* _Task prompt_
Each of the lines below must be retyped character for character.

* _Source information_
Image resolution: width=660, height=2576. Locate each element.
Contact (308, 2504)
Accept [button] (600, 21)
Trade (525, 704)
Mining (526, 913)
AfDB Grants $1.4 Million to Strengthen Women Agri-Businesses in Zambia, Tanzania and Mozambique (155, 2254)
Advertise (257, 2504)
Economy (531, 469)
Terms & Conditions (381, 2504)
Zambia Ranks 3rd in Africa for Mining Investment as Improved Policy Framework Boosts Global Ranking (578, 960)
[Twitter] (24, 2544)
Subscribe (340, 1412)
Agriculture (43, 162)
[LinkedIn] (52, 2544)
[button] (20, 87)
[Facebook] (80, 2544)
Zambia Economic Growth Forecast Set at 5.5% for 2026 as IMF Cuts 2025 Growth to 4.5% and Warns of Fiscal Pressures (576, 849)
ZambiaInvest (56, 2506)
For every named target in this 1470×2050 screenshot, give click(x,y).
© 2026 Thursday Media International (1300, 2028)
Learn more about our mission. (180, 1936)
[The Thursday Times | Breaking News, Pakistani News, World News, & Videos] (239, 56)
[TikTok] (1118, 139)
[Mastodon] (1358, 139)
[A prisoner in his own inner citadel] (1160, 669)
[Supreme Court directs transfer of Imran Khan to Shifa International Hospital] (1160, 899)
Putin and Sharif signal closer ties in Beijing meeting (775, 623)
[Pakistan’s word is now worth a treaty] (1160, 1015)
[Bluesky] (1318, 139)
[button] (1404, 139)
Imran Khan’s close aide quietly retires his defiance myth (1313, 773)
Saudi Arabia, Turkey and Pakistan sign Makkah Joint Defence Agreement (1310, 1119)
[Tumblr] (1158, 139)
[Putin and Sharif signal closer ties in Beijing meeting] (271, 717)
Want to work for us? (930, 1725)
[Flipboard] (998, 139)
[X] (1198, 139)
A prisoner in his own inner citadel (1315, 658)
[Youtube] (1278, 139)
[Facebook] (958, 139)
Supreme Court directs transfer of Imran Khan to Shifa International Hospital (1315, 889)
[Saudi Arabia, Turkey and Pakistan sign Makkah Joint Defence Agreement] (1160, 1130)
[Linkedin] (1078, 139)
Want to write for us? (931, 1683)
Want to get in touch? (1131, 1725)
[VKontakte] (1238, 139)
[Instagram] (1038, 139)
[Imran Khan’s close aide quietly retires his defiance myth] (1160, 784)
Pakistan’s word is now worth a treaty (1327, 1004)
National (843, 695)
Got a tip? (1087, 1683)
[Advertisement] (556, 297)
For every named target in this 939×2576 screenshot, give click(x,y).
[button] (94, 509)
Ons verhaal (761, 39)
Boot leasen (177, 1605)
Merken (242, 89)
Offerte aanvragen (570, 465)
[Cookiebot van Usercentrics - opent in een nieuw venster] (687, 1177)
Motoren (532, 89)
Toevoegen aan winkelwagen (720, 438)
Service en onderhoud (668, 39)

* _Response for this exercise_
Image resolution: width=660, height=2576. Locate each element.
Contact (308, 2504)
Accept [button] (600, 21)
Trade (525, 704)
Mining (526, 913)
AfDB Grants $1.4 Million to Strengthen Women Agri-Businesses in Zambia, Tanzania and Mozambique (155, 2254)
Advertise (257, 2504)
Economy (531, 469)
Terms & Conditions (381, 2504)
Zambia Ranks 3rd in Africa for Mining Investment as Improved Policy Framework Boosts Global Ranking (578, 960)
[Twitter] (24, 2544)
Subscribe (340, 1412)
Agriculture (43, 162)
[LinkedIn] (52, 2544)
[button] (20, 87)
[Facebook] (80, 2544)
Zambia Economic Growth Forecast Set at 5.5% for 2026 as IMF Cuts 2025 Growth to 4.5% and Warns of Fiscal Pressures (576, 849)
ZambiaInvest (56, 2506)
For every named target in this 1470×2050 screenshot, give click(x,y).
© 2026 Thursday Media International (1300, 2028)
Learn more about our mission. (180, 1936)
[The Thursday Times | Breaking News, Pakistani News, World News, & Videos] (239, 56)
[TikTok] (1118, 139)
[Mastodon] (1358, 139)
[A prisoner in his own inner citadel] (1160, 669)
[Supreme Court directs transfer of Imran Khan to Shifa International Hospital] (1160, 899)
Putin and Sharif signal closer ties in Beijing meeting (775, 623)
[Pakistan’s word is now worth a treaty] (1160, 1015)
[Bluesky] (1318, 139)
[button] (1404, 139)
Imran Khan’s close aide quietly retires his defiance myth (1313, 773)
Saudi Arabia, Turkey and Pakistan sign Makkah Joint Defence Agreement (1310, 1119)
[Tumblr] (1158, 139)
[Putin and Sharif signal closer ties in Beijing meeting] (271, 717)
Want to work for us? (930, 1725)
[Flipboard] (998, 139)
[X] (1198, 139)
A prisoner in his own inner citadel (1315, 658)
[Youtube] (1278, 139)
[Facebook] (958, 139)
Supreme Court directs transfer of Imran Khan to Shifa International Hospital (1315, 889)
[Saudi Arabia, Turkey and Pakistan sign Makkah Joint Defence Agreement] (1160, 1130)
[Linkedin] (1078, 139)
Want to write for us? (931, 1683)
Want to get in touch? (1131, 1725)
[VKontakte] (1238, 139)
[Instagram] (1038, 139)
[Imran Khan’s close aide quietly retires his defiance myth] (1160, 784)
Pakistan’s word is now worth a treaty (1327, 1004)
National (843, 695)
Got a tip? (1087, 1683)
[Advertisement] (556, 297)
For every named target in this 939×2576 screenshot, give click(x,y).
[button] (94, 509)
Ons verhaal (761, 39)
Boot leasen (177, 1605)
Merken (242, 89)
Offerte aanvragen (570, 465)
[Cookiebot van Usercentrics - opent in een nieuw venster] (687, 1177)
Motoren (532, 89)
Toevoegen aan winkelwagen (720, 438)
Service en onderhoud (668, 39)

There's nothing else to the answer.